■ What to produce ■
Please locate each line in the entries below that contains the word "coordinates" and copy those lines out in full.

■ Listed entries ■
________________________________________

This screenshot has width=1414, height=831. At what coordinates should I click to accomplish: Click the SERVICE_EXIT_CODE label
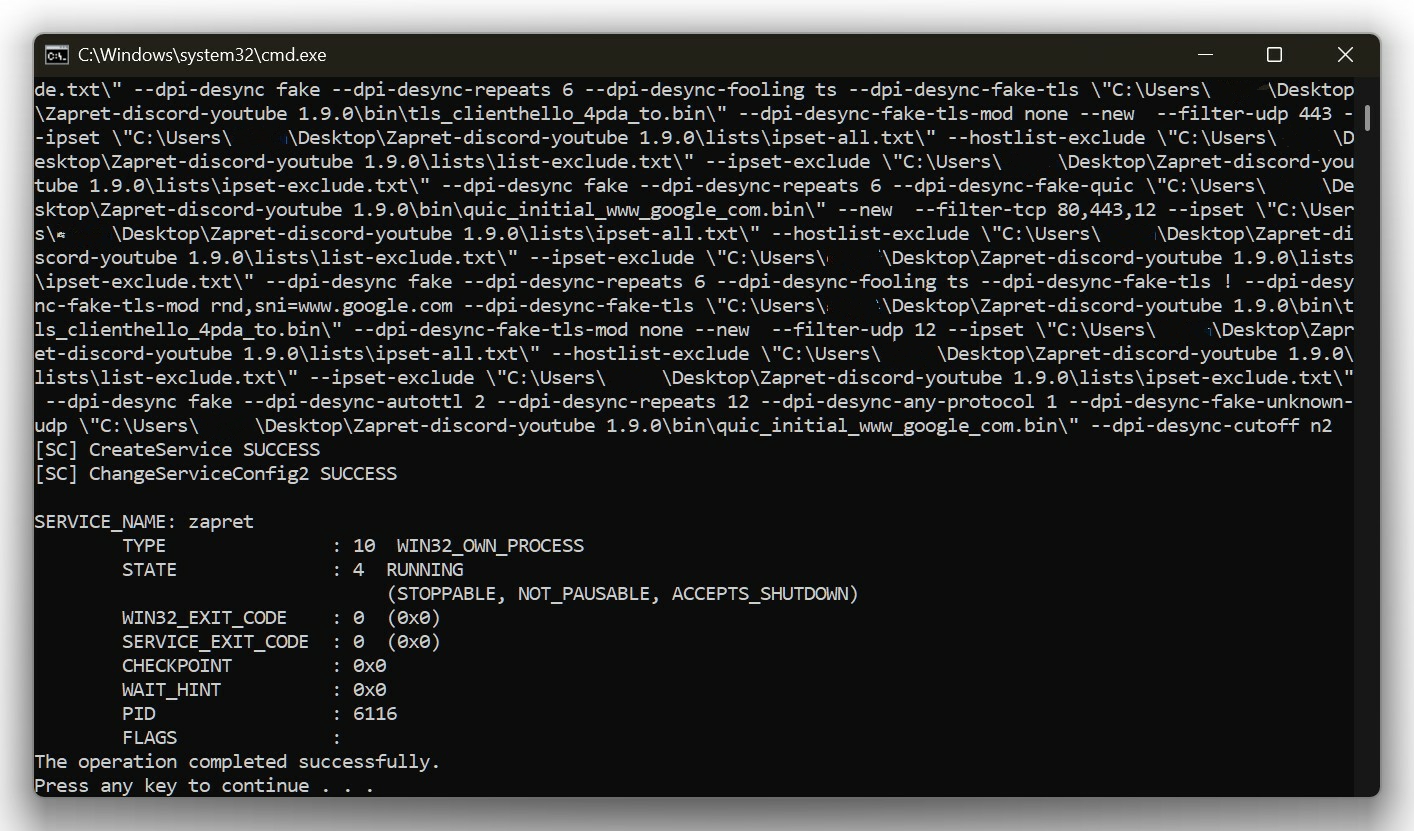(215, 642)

________________________________________

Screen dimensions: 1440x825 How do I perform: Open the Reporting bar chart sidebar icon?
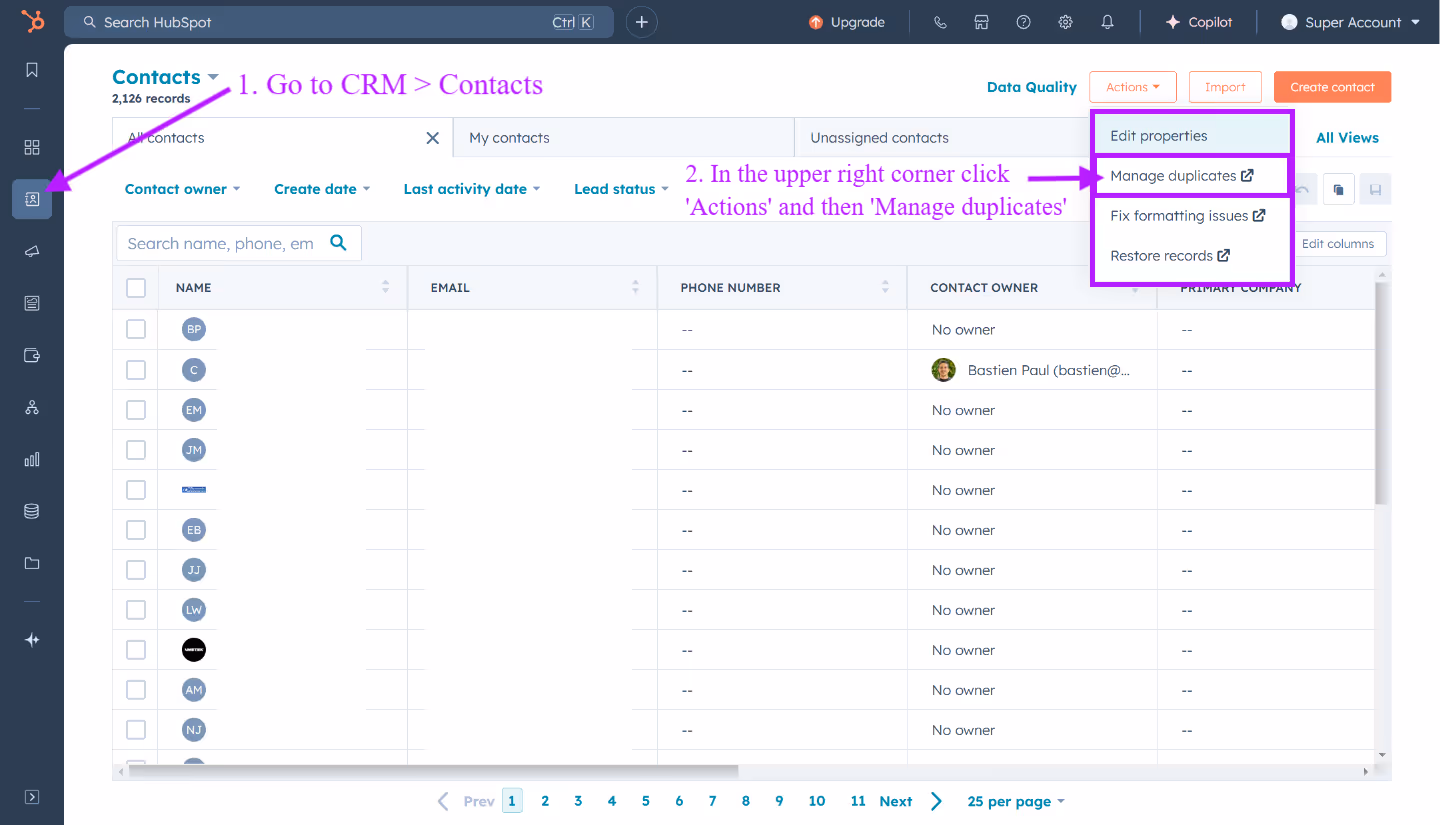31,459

________________________________________

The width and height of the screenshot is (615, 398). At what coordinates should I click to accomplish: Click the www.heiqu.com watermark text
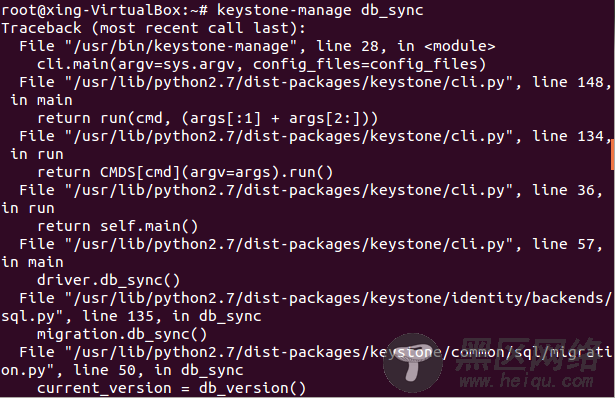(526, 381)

________________________________________

■ Reply ■
This screenshot has width=1414, height=831. At what coordinates should I click to accomplish: Click the SERVICE_EXIT_CODE label
The width and height of the screenshot is (615, 398). At what coordinates should I click to accomplish: Click the www.heiqu.com watermark text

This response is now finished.